BEGIN Excerpt to read

= Titan (processor) =

Titan was a planned family of 32-bit Power ISA-based microprocessor cores designed by Applied Micro Circuits Corporation (AMCC), but was scrapped in 2010. Applied Micro chose to continue development of the PowerPC 400 core instead, on a 40 nm fabrication process.

==Details==
It was designed to be the foundation of embedded processors and system-on-a-chip (SoC) solutions. While being high performance, reaching speeds up to 2 GHz, it would remain extremely power efficient, drawing just 2.5 W per core. Where there usually is a trade-off between performance and power, AMCC used the Fast14 technology from Intrinsity to build an extremely efficient microprocessor design leveraging high performance combined with low power and comparably cheap bulk 90 nm CMOS manufacturing. By using NMOS transistors and no latches, the design results in a chip with fewer transistors than traditional design, thus reducing cost. The design allows for dual core SoC implementations consuming less than 15 W. There were plans for single, dual and quad-core versions.

END Excerpt to read

Required tasks:
**1.** Translate this sentence from the Titan processor article into French: "By using NMOS transistors and no latches, the design results in a chip with fewer transistors than traditional design, thus reducing cost."
**2.** Carry on writing the Titan processor article from the point where it stops.
The material that follows has no connection to the article on the Titan processor.

BEGIN Data lines

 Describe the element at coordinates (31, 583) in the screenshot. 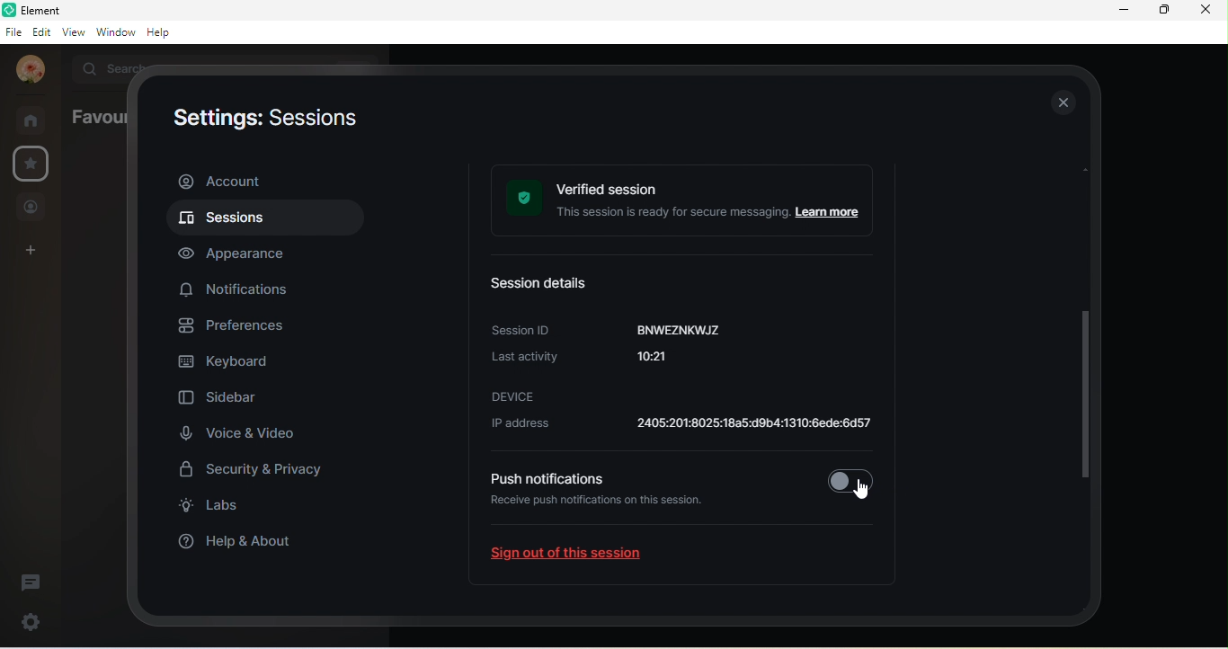

I see `threads` at that location.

END Data lines

Expected outputs:
**1.** En utilisant des transistors NMOS et aucun verrou, la conception aboutit à une puce comportant moins de transistors qu'une conception traditionnelle, ce qui réduit les coûts.

**2.**
The Titan had a new superscalar, out of order 8-9 stage core with a novel three-stage CPU cache design. Small 4/4 KiB instruction and data caches at "level 0" sit before the traditional 32/32 KiB L1 caches up to 1 MB L2 cache that will be shared between all cores (supporting up to four). The Titan was compliant with the Power ISA v.2.04.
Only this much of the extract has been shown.